Speaking to students Thursday, Mr. Gilani said writing the letter would be a violation of Pakistan's constitution, amounting to treason, a crime that carries the death penalty.

The prime minister said that if he does not write the letter, he faces a six-month jail term for contempt.

Last week, Pakistan's Supreme Court asked Mr. Gilani to personally write Swiss authorities to reopen an old corruption case against the president.

In February, the court charged Mr. Gilani with contempt for defying its order that he reopen the case. That made the prime minister Pakistan's first chief executive to be indicted while in office.

Mr. Gilani pleaded not guilty and vowed to contest the charges.

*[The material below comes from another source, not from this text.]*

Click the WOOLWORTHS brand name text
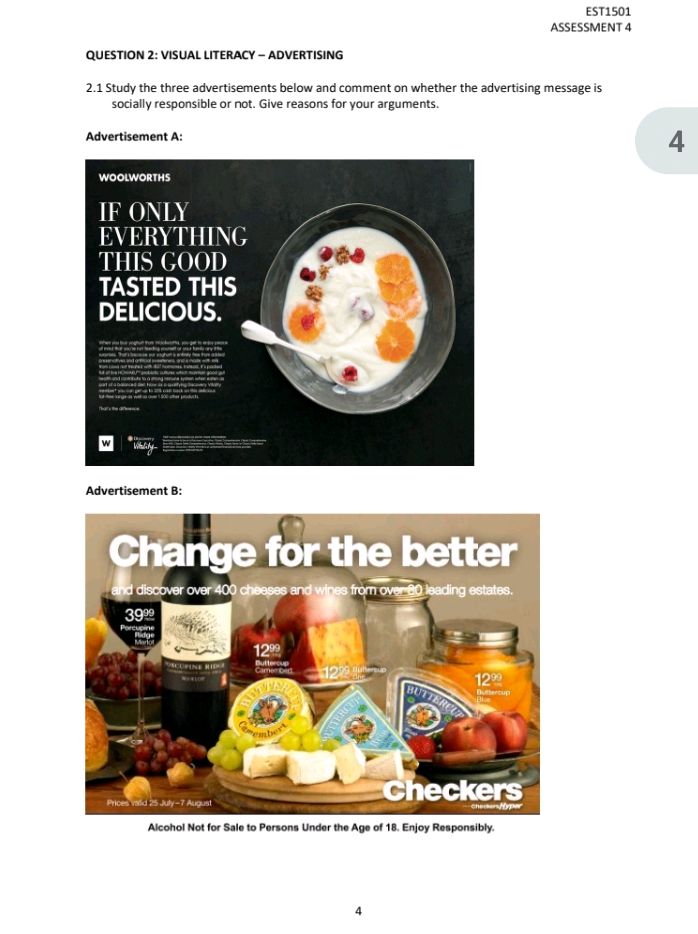 coord(135,178)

If convicted, he could lose his job as well as face time in prison.

In December 2009, the Supreme Court struck down a controversial amnesty law passed under the former president Pervez Musharraf that nullified corruption charges against thousands of politicians, including the president, dating back to the 1990s. The court ordered Mr. Gilani's coalition government to revive all the cases within Pakistan and to write a letter to Swiss authorities to do the same.

Prosecutors accuse Mr. Zardari, former Prime Minister Benazir Bhutto and others of laundering millions of dollars through Swiss bank accounts. Ms. Bhutto, President Zardari's wife, was assassinated in 2007.

Mr. Zardari has denied the allegations and Prime Minister Gilani has refused to cooperate, arguing that the president has legal immunity while in office.